Le « papillon » est mort, vive l’e-PV !

La généralisation du procès-verbal électronique, demandée par Brice Hortefeux dans un courrier du 25 février dernier adressé aux préfets, signe la fin de sa traditionnelle version papier.

Ce PVe, dont le principe a été instauré par le décret du 26 mai 2009 relatif à la constatation de certaines contraventions relevant de la procédure de l’amende forfaitaire, va progressivement remplacer le « papillon » (timbre-amende) pour les infractions relatives à la sécurité routière (stationnement, refus de priorité…).


Les policiers, gendarmes, ou policiers municipaux pour les communes décidant d’adopter ce système, peuvent désormais constater et relever les infractions à l’aide de terminaux numériques mobiles ou fixes (PDA, tablettes-PC… dont les caractéristiques sont fixées par un arrêté du 2 juin 2009) remplaçant les carnets à souche, et laissent un simple avis d’information.

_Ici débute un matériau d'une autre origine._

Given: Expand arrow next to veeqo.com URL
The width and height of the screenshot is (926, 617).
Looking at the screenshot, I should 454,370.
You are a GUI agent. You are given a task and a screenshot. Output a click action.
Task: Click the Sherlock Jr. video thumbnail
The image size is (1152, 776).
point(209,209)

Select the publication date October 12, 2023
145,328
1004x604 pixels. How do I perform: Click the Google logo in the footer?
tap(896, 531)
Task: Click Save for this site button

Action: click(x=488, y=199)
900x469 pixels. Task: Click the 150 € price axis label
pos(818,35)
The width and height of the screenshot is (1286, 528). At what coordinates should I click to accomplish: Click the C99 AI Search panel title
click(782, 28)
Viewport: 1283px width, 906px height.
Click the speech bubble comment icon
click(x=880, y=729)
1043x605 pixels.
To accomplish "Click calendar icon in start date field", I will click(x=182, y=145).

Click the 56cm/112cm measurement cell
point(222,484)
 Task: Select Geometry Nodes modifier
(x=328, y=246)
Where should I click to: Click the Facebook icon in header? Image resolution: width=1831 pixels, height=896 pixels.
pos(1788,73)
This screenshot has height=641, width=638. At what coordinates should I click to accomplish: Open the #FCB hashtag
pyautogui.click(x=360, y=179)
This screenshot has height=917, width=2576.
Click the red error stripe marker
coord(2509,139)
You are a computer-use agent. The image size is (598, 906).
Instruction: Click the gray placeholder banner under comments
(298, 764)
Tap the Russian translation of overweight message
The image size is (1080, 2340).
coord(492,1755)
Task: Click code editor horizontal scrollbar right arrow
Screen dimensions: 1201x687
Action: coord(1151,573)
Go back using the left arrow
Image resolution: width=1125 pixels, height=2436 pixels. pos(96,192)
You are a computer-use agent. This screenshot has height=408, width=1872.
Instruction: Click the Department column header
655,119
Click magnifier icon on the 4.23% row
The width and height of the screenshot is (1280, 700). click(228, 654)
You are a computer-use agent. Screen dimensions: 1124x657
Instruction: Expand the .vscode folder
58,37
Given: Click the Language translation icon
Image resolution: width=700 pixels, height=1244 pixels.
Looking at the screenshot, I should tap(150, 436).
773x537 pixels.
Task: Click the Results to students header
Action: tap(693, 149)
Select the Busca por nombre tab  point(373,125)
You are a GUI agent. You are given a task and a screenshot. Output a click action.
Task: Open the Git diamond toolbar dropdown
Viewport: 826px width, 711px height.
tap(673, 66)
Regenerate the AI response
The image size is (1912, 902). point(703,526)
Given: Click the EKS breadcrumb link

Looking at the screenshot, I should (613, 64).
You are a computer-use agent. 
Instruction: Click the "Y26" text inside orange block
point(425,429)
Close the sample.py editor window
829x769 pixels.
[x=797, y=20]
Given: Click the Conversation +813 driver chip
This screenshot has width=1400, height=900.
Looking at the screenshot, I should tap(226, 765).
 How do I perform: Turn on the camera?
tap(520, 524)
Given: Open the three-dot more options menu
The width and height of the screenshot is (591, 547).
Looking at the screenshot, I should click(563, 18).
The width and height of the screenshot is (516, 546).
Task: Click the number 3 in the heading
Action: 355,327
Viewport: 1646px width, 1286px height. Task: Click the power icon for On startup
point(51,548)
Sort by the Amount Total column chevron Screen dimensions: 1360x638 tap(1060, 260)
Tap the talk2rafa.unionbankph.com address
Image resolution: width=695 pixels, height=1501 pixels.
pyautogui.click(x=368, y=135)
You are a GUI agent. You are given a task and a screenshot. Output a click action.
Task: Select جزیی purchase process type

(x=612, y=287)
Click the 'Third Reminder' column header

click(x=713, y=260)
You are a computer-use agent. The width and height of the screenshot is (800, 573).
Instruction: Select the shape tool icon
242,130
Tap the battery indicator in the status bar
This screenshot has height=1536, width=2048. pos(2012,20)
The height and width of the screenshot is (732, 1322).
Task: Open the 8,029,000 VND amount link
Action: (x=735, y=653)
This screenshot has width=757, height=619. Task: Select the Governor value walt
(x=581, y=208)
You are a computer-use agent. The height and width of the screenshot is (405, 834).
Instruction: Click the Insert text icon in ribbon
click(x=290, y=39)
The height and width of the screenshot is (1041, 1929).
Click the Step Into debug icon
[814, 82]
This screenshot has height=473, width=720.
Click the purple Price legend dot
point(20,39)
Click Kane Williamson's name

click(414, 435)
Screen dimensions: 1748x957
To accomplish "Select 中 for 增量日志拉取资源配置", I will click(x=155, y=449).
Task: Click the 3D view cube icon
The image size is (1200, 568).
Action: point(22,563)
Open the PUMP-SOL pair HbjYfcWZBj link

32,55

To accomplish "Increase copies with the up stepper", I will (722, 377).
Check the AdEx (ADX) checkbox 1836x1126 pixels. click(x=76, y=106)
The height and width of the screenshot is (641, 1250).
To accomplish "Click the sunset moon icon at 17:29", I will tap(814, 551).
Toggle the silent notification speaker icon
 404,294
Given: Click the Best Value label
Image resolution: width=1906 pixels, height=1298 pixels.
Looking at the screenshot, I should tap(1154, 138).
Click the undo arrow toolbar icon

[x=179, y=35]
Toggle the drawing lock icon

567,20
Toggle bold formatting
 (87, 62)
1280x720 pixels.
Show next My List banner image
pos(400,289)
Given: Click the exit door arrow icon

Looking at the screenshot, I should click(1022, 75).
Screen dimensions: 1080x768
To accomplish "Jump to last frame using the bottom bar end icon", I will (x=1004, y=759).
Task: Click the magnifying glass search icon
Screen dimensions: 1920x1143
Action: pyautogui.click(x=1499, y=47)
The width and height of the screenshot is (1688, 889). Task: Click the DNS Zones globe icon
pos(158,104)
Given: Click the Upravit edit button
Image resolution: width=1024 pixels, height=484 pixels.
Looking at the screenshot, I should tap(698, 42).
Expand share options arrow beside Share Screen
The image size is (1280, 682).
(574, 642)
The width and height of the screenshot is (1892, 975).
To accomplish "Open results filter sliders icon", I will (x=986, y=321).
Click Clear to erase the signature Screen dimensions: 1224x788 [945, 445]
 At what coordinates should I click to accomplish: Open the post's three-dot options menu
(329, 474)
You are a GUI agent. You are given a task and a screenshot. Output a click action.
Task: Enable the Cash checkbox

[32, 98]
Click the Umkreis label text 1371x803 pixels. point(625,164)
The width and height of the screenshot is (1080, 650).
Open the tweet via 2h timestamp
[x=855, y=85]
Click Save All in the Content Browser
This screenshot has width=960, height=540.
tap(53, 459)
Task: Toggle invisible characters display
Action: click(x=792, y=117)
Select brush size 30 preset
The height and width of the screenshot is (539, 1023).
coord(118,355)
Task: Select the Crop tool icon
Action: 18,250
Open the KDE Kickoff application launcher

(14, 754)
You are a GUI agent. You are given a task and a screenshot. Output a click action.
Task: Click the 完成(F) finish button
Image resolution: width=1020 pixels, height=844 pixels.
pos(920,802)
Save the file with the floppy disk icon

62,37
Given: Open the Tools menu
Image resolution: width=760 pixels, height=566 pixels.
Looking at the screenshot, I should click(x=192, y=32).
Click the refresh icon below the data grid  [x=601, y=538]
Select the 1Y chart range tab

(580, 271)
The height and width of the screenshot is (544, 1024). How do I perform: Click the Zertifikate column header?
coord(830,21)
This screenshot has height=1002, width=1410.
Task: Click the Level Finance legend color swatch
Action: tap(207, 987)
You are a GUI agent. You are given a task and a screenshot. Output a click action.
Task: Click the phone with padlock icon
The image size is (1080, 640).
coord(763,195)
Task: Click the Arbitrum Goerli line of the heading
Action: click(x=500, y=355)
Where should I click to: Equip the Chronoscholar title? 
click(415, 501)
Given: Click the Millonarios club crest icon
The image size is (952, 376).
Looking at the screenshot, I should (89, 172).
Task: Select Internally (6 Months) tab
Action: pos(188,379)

Les données de l’infraction seront ensuite transmises au Centre national de traitement, situé à Rennes, d’où partiront automatiquement les avis de contravention. Le titulaire de la carte grise pourra notamment payer l’amende par téléphone ou internet. Subsiste, bien sur, la possibilité de contester l’amende par courrier adressé à l’officier du ministère public compétent, en fonction du lieu où l’infraction a été relevée.


Ce nouveau procédé, plus rapide, économe et transparent doit aboutir à la hausse du taux de paiement des amendes (difficile, en effet, d’invoquer la perte du  « papillon » électronique !), et son traitement automatisé limitera considérablement, voire supprimera, les passe-droits.


Pour doter leurs agents de ces terminaux numériques, les communes bénéficient, à compter du 1er janvier 2011 et pour trois ans, du fonds d’amorçage mis en place par le Parlement dans la loi de finances rectificative pour 2010. L’acquisition de ces équipements est ainsi encouragée  par une participation financière à hauteur de 50%.